Before the cast reunion, McPhee spoke with Billboard about the new live stream, why she thinks co-star Megan Hilty makes the better Marilyn Monroe, and her continued hopes for Smash season 3.
How have you been doing in quarantine? I’ve really enjoyed your live variety shows with your husband.
Those were great! They were definitely a way to make the days go by, but in some ways they made the days go by really slowly. If you know my husband (David Foster), he doesn’t like to do anything half-assed. So, it was kind of intense and we had to take a break from it. I’m sure we’ll come back in a little bit. But hopefully we’ll be back in celebration of the quarantine being close to ending for most states — that is, if it’s safe.
But you know, we’re doing okay. Listen, it’s all relative; I’ve had days where I really just feel like I’m going crazy, and other days where I feel really creative and really grateful for this time. But I’m always keeping in mind the sensitivity around this whole thing. You see people say “This is amazing, I’m the most stress free I’ve ever been, I get to sleep so much more!” You have to have the awareness that, there’s people for whom this is the worst time in their lives. I’ve been trying to stay in the mind frame of holding a place for people in our country and around the world, that this has been a really horrible, dark time, and way worse than anything I could imagine for my own self.
We’re here to talk about the exciting news that you are reuniting with the Smash cast for the stream of the Bombshell concert! How did this come about?
This was put into place about two weeks ago, when Bob Greenblatt, who runs HBO, Neil Meron, Marc Shaiman and Scott Whitman came to the whole cast on an email and told us about it. They basically said, “We want to stream the concert, we want to get the cast back together to talk about it and see if we can raise money again!” It was a great idea, I don’t believe there was one person who wasn’t on board, so … yeah, that’s what’s happening!
I will say this, we were talking about this with the cast the other day — nothing is going to capture the excitement and energy that was in that room that night. It wasn’t shot to be a live concert, and the energy and excitement and the noise … everything was palpable.
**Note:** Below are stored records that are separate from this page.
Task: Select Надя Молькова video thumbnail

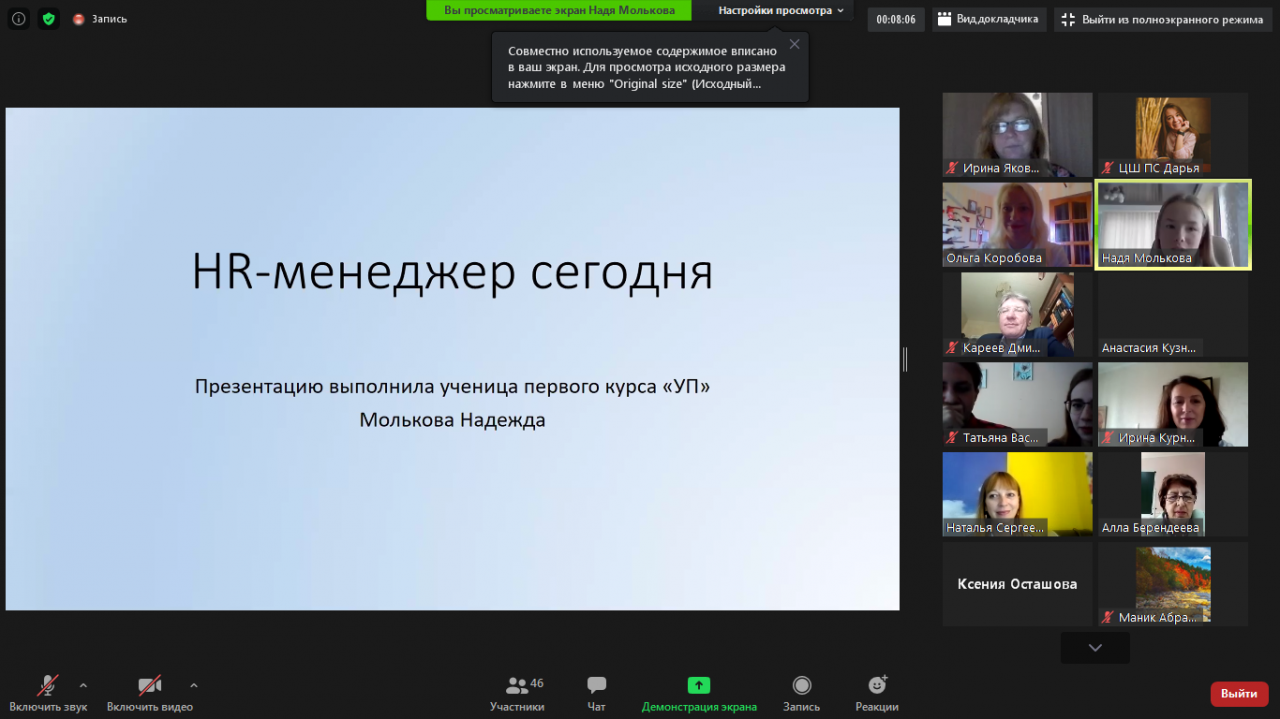Action: click(x=1173, y=224)
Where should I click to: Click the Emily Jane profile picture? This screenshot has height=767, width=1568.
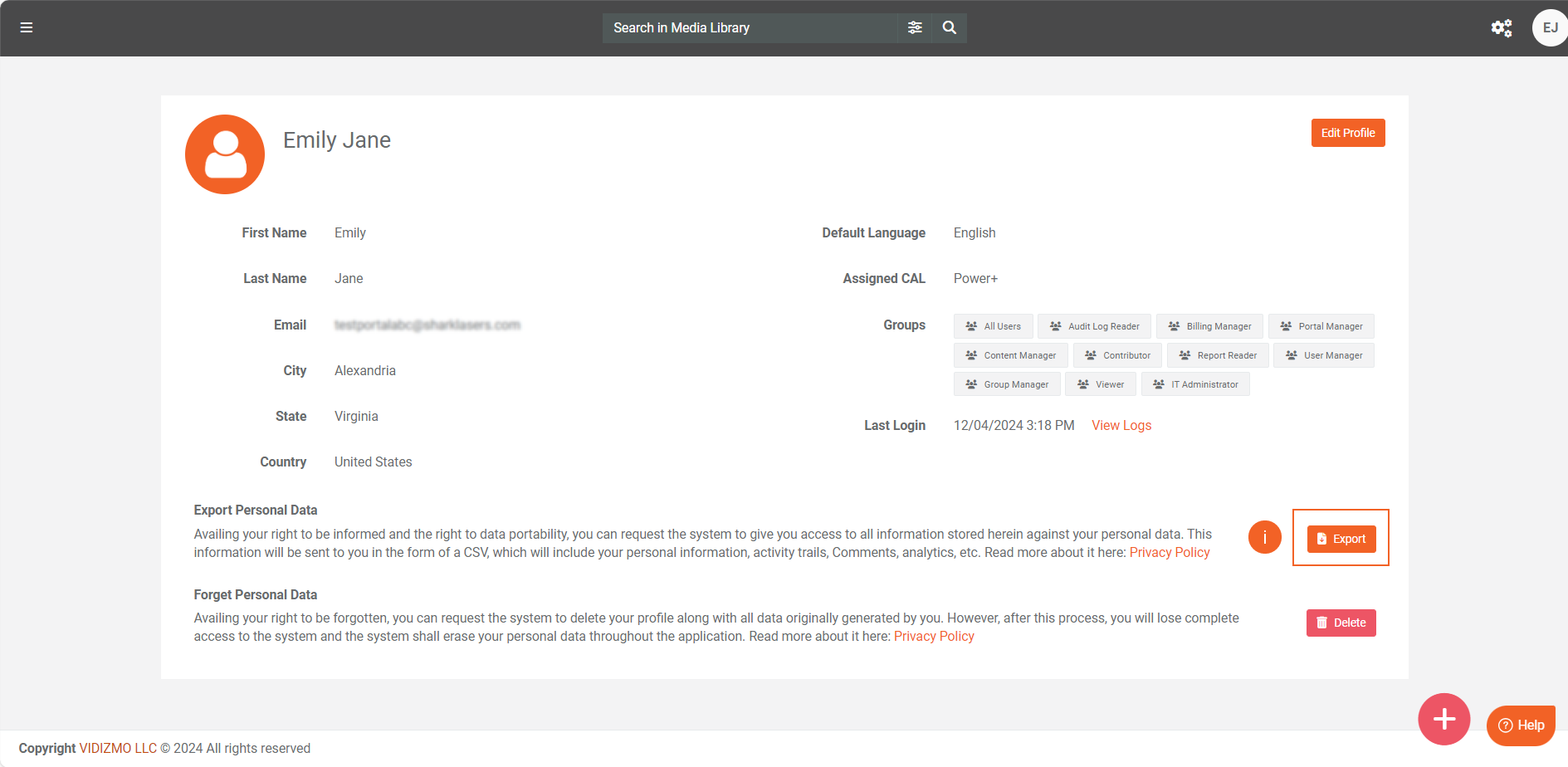225,154
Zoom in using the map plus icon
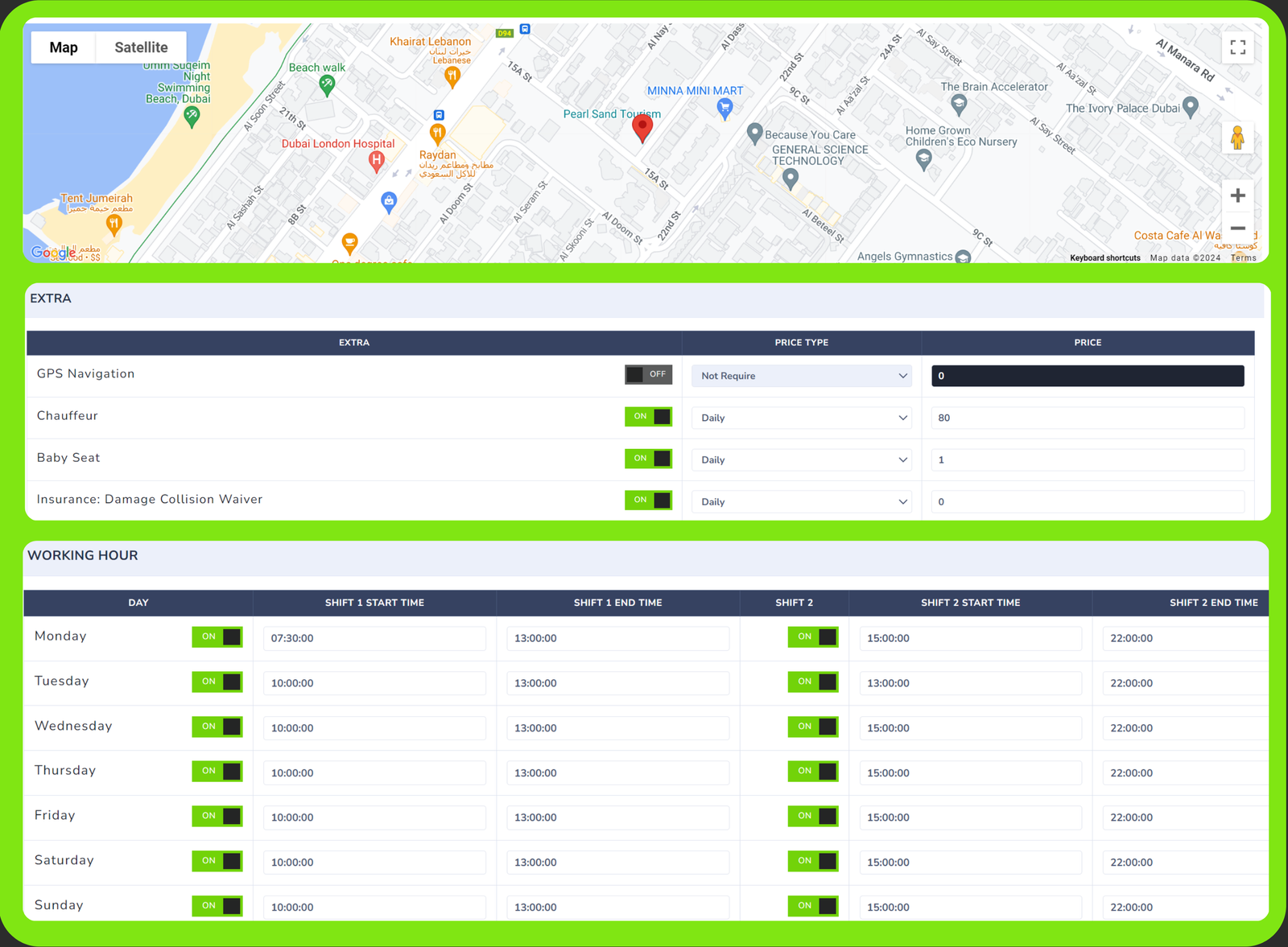 pyautogui.click(x=1237, y=196)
Like, people were jumping out of their seats watching this show, so it was a really exciting thing to be a part of.
Thinking back to that 2015 concert, was there a number that really sticks out in your mind?
Oh, I will never forget the opening number with Megan and I (“Let Me Be Your Star”). It starts with me and Megan offstage singing, before we actually walked out. Watching the livestream, you probably won’t be able to hear how crazy and loud the audience was, they were going so nuts. That was just a huge thrill for us to get that immediate response. It’s “Let Me Be Your Star,” everybody knows that song!
Next week will officially mark seven years since the show went off the air. How often do you still get approached about your role on Smash?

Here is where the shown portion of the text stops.